WRITTEN TASKS>
- 1) Reproduce the forum post word for word between "Not only are" and "put it lightly.", inclusive.
- 2) List every word or phrase that the forum post encloses in double quotation marks.

PASSAGE>

========

If there is anything I forgot, sorry. by the end of this post, the box was bugging out, making typing difficult
Destructavator:
Duke is right - UFO: AI uses an engine based upon an old, out-dated one that doesn't perform with the eye candy and FX that you see in modern games that come out today. I can't speak for everyone who came into this project, but I view UFO: AI as kind of a nostalgia type of re-creation of an older, but memorable game.
I don't know about the rest of the world, but I've seen reports of studies done here in the United States that show that over half of all American adults play video games, including many senior citizens. The vast majority that are into the online multiplayer stuff though, especially the "massive" online world type of thing, are very young and aren't typically attracted to archaic or old-school types of games, especially when they can spend time instead playing some big-shot commercial, modern game with all kinds of fancy graphics and sound - which, by the way, take large teams of full-time artists working like mad to get the game published and out-the-door before their game is out-of-date and no longer potentially interesting.
Not only are you proposing taking GPL content into what sounds like a commercial venture, proposing making a game based upon an old DOS software piece that most gamers into the massive multiplayer scene have never played because of their age, and proposing having it appeal to such gamers with what is by comparison "old-school" graphics and sound, but it sounds like you hope for your proposed game to also survive and compete with a *TON* of competition, competition created mostly with modern technology not present in UFO: AI.
No offense, but from where I stand the chance of all that working is, well, uh, "not the best," to put it lightly.
Edit: Sorry, my browser froze for a bit and hiccuped, I didn't realize you were posting at the same time. I still think some of what I said is still valid though.

========

RAW DATA>
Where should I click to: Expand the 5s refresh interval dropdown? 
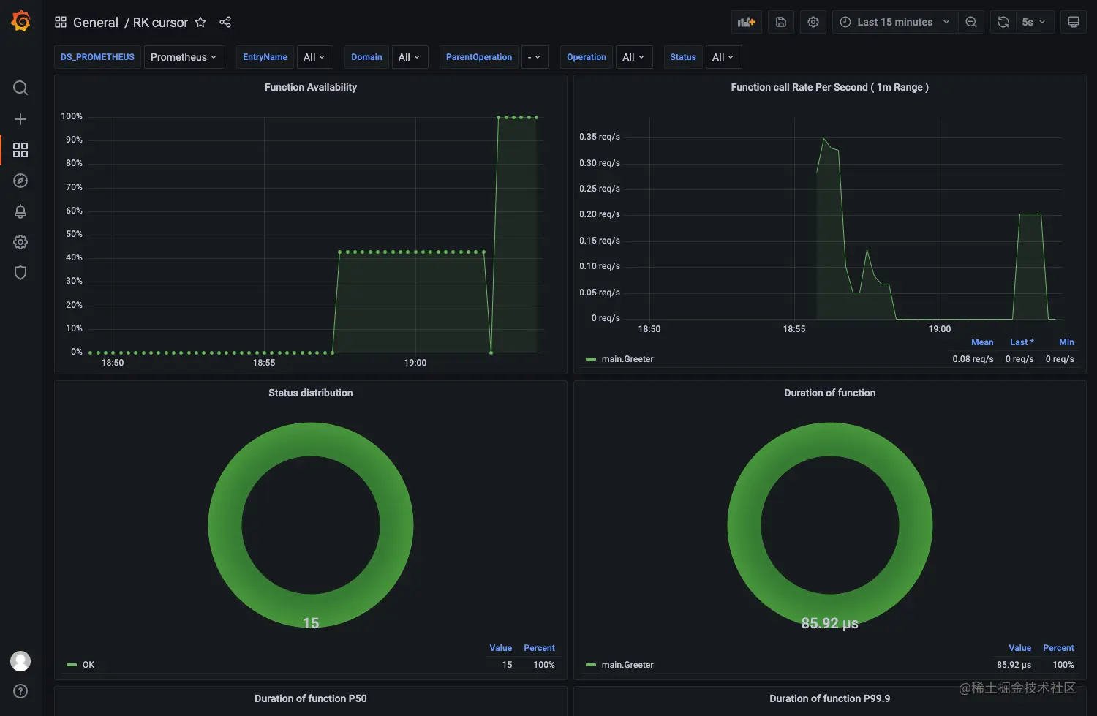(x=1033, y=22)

========

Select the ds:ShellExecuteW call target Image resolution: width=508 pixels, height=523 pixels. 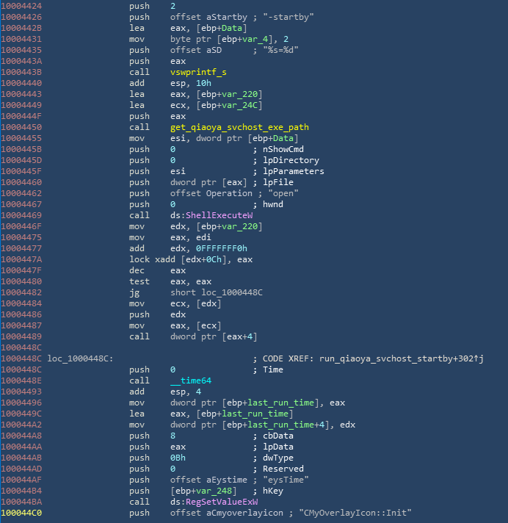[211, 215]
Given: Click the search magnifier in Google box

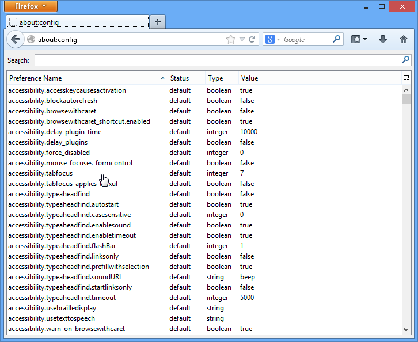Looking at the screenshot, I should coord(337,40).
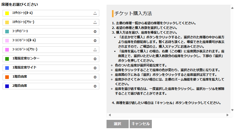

========

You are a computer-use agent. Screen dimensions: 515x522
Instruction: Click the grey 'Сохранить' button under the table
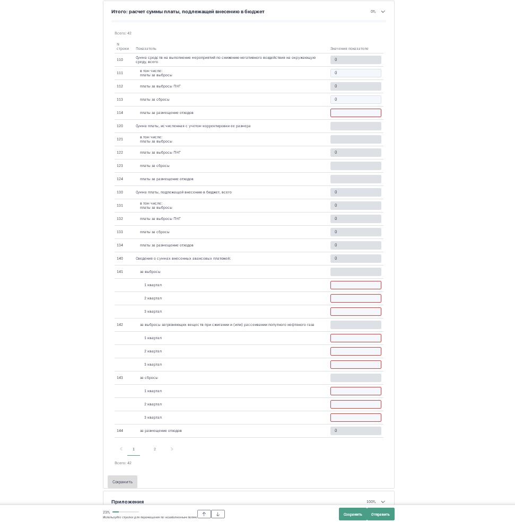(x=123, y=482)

========

ANSWERS FOR THE TASKS>
- 1)
Not only are you proposing taking GPL content into what sounds like a commercial venture, proposing making a game based upon an old DOS software piece that most gamers into the massive multiplayer scene have never played because of their age, and proposing having it appeal to such gamers with what is by comparison "old-school" graphics and sound, but it sounds like you hope for your proposed game to also survive and compete with a *TON* of competition, competition created mostly with modern technology not present in UFO: AI.
No offense, but from where I stand the chance of all that working is, well, uh, "not the best," to put it lightly.

- 2)
- massive
- old-school
- not the best